● Task prompt: Exclude the pictures. Transcribe, exactly as written, the lines from the one with "Image resolution: width=1279" through the end of the entries below.

──────── Record extracts

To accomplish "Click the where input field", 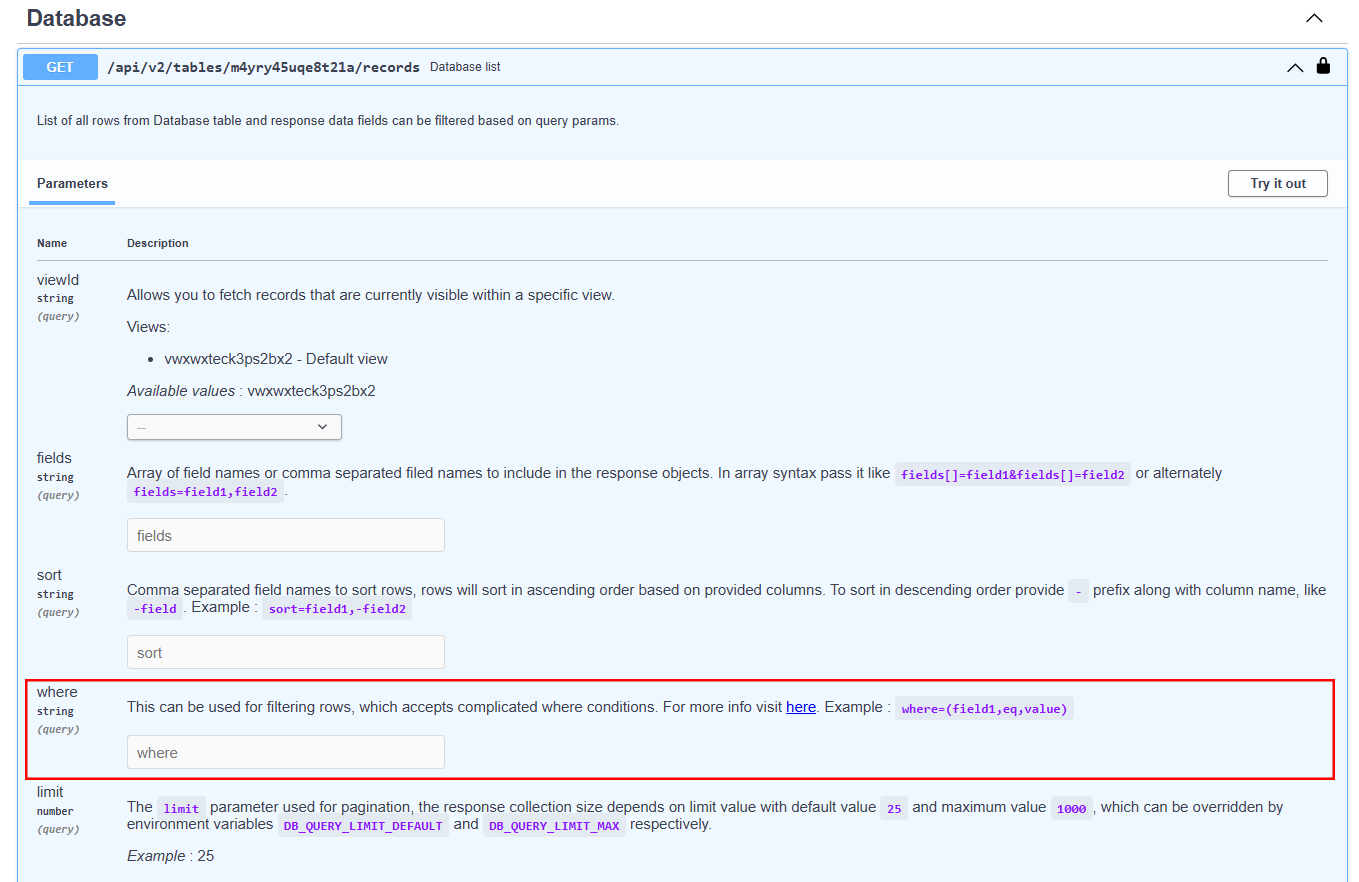I will [x=286, y=752].
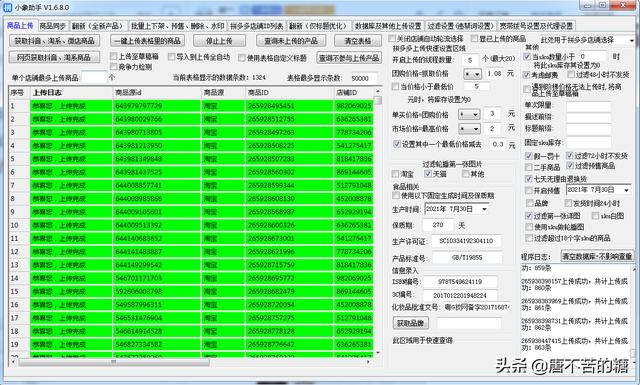
Task: Open the 拼多多店铺ID列表 tab
Action: pos(257,26)
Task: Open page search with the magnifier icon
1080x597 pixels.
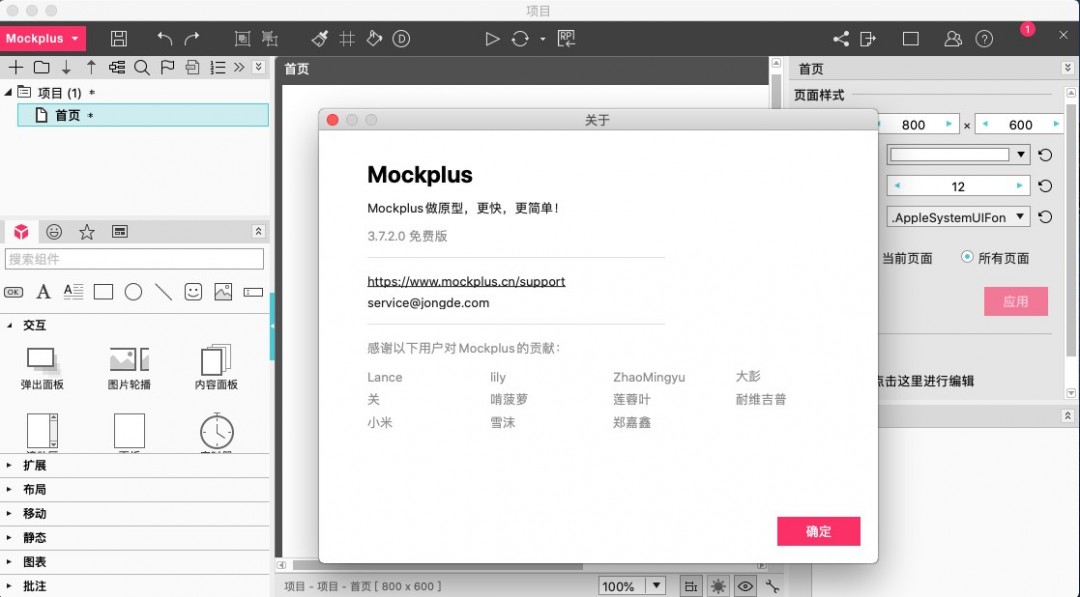Action: coord(143,67)
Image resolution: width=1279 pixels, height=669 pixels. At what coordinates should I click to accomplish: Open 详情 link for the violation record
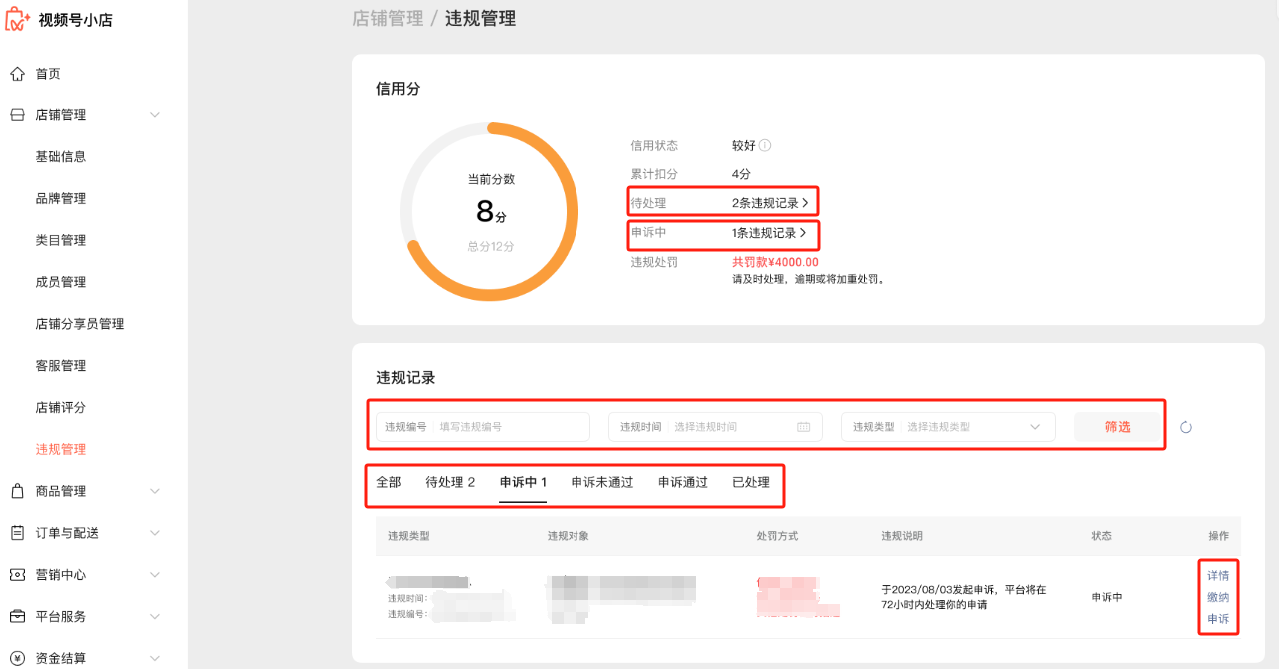(x=1217, y=576)
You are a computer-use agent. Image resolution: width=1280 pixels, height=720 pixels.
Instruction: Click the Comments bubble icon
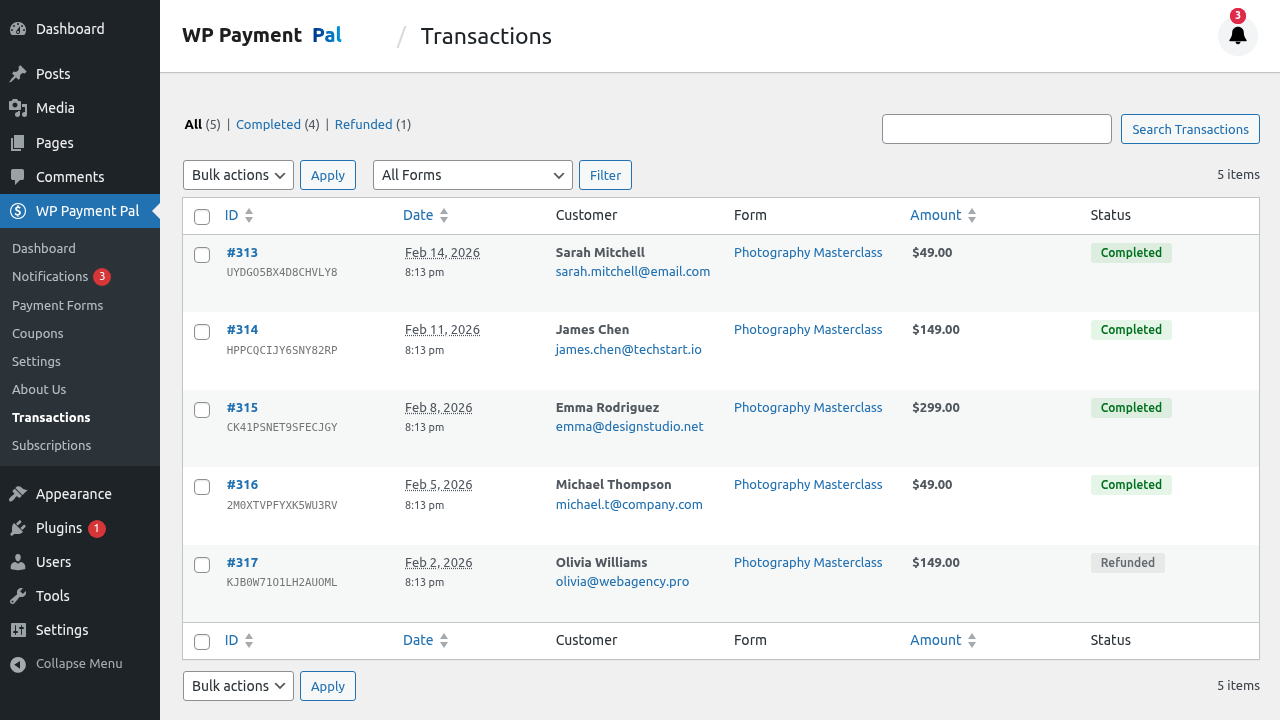[16, 176]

────────────────

● Response:
Image resolution: width=1279 pixels, height=669 pixels. At what coordinates should I click to accomplish: Open 详情 link for the violation record
(x=1217, y=576)
You are a computer-use agent. Image resolution: width=1280 pixels, height=720 pixels.
Instruction: Click the Comments bubble icon
[16, 176]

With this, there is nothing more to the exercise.